### What this task involves
Extract every line of the material below and reproduce it faithfully.

### Source records
------------------------

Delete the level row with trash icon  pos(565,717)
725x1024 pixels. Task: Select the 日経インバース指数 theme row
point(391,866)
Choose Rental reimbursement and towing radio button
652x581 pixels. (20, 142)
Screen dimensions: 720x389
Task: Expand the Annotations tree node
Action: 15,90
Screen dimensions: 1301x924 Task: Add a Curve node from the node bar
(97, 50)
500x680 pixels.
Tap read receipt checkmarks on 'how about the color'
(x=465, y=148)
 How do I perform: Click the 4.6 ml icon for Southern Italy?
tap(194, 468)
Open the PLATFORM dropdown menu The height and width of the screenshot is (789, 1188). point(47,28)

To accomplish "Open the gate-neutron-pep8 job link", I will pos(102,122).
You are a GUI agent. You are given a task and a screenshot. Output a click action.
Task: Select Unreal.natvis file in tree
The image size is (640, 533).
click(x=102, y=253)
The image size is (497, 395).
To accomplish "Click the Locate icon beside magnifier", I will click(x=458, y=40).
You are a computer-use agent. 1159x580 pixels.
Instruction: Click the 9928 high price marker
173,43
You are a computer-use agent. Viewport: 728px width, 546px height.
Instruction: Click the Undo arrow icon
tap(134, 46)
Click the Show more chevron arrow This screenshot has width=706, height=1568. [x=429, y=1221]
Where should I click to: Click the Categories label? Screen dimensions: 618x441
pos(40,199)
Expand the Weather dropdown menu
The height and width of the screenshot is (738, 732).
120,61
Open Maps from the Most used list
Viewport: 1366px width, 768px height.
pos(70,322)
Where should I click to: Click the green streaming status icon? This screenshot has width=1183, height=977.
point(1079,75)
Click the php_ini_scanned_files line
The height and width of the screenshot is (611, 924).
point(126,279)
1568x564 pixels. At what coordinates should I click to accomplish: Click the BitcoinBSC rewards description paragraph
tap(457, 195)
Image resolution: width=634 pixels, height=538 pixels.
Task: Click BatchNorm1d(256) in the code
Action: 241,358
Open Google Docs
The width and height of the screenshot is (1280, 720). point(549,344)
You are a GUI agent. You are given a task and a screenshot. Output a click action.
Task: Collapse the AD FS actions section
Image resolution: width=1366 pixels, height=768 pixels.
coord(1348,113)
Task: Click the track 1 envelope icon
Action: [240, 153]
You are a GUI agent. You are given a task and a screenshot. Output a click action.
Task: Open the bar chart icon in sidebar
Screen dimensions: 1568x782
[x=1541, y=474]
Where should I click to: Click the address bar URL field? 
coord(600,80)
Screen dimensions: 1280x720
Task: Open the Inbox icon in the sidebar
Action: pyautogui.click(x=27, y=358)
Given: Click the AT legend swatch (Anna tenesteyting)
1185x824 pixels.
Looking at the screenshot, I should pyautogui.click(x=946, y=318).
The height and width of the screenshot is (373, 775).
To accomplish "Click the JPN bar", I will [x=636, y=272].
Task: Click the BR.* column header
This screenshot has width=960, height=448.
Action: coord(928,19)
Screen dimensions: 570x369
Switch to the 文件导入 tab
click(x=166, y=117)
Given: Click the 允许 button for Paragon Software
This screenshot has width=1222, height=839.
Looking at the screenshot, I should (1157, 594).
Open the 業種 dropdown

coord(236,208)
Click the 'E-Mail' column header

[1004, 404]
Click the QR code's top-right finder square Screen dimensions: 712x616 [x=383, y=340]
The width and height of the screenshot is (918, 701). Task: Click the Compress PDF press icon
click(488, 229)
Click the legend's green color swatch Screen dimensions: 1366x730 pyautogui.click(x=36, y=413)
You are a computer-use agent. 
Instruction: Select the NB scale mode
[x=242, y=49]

------------------------

### Answer to the exercise
Delete the level row with trash icon  pos(565,717)
725x1024 pixels. Task: Select the 日経インバース指数 theme row
point(391,866)
Choose Rental reimbursement and towing radio button
652x581 pixels. (20, 142)
Screen dimensions: 720x389
Task: Expand the Annotations tree node
Action: 15,90
Screen dimensions: 1301x924 Task: Add a Curve node from the node bar
(97, 50)
500x680 pixels.
Tap read receipt checkmarks on 'how about the color'
(x=465, y=148)
 How do I perform: Click the 4.6 ml icon for Southern Italy?
tap(194, 468)
Open the PLATFORM dropdown menu The height and width of the screenshot is (789, 1188). point(47,28)

To accomplish "Open the gate-neutron-pep8 job link", I will pos(102,122).
You are a GUI agent. You are given a task and a screenshot. Output a click action.
Task: Select Unreal.natvis file in tree
The image size is (640, 533).
click(x=102, y=253)
The image size is (497, 395).
To accomplish "Click the Locate icon beside magnifier", I will click(x=458, y=40).
You are a computer-use agent. 1159x580 pixels.
Instruction: Click the 9928 high price marker
173,43
You are a computer-use agent. Viewport: 728px width, 546px height.
Instruction: Click the Undo arrow icon
tap(134, 46)
Click the Show more chevron arrow This screenshot has width=706, height=1568. [x=429, y=1221]
Where should I click to: Click the Categories label? Screen dimensions: 618x441
pos(40,199)
Expand the Weather dropdown menu
The height and width of the screenshot is (738, 732).
120,61
Open Maps from the Most used list
Viewport: 1366px width, 768px height.
pos(70,322)
Where should I click to: Click the green streaming status icon? This screenshot has width=1183, height=977.
point(1079,75)
Click the php_ini_scanned_files line
The height and width of the screenshot is (611, 924).
point(126,279)
1568x564 pixels. At what coordinates should I click to accomplish: Click the BitcoinBSC rewards description paragraph
tap(457, 195)
Image resolution: width=634 pixels, height=538 pixels.
Task: Click BatchNorm1d(256) in the code
Action: 241,358
Open Google Docs
The width and height of the screenshot is (1280, 720). point(549,344)
You are a GUI agent. You are given a task and a screenshot. Output a click action.
Task: Collapse the AD FS actions section
Image resolution: width=1366 pixels, height=768 pixels.
coord(1348,113)
Task: Click the track 1 envelope icon
Action: [240, 153]
You are a GUI agent. You are given a task and a screenshot. Output a click action.
Task: Open the bar chart icon in sidebar
Screen dimensions: 1568x782
[x=1541, y=474]
Where should I click to: Click the address bar URL field? 
coord(600,80)
Screen dimensions: 1280x720
Task: Open the Inbox icon in the sidebar
Action: pyautogui.click(x=27, y=358)
Given: Click the AT legend swatch (Anna tenesteyting)
1185x824 pixels.
Looking at the screenshot, I should pyautogui.click(x=946, y=318).
The height and width of the screenshot is (373, 775).
To accomplish "Click the JPN bar", I will [x=636, y=272].
Task: Click the BR.* column header
This screenshot has width=960, height=448.
Action: coord(928,19)
Screen dimensions: 570x369
Switch to the 文件导入 tab
click(x=166, y=117)
Given: Click the 允许 button for Paragon Software
This screenshot has width=1222, height=839.
Looking at the screenshot, I should (1157, 594).
Open the 業種 dropdown

coord(236,208)
Click the 'E-Mail' column header

[1004, 404]
Click the QR code's top-right finder square Screen dimensions: 712x616 [x=383, y=340]
The width and height of the screenshot is (918, 701). Task: Click the Compress PDF press icon
click(488, 229)
Click the legend's green color swatch Screen dimensions: 1366x730 pyautogui.click(x=36, y=413)
You are a computer-use agent. 
Instruction: Select the NB scale mode
[x=242, y=49]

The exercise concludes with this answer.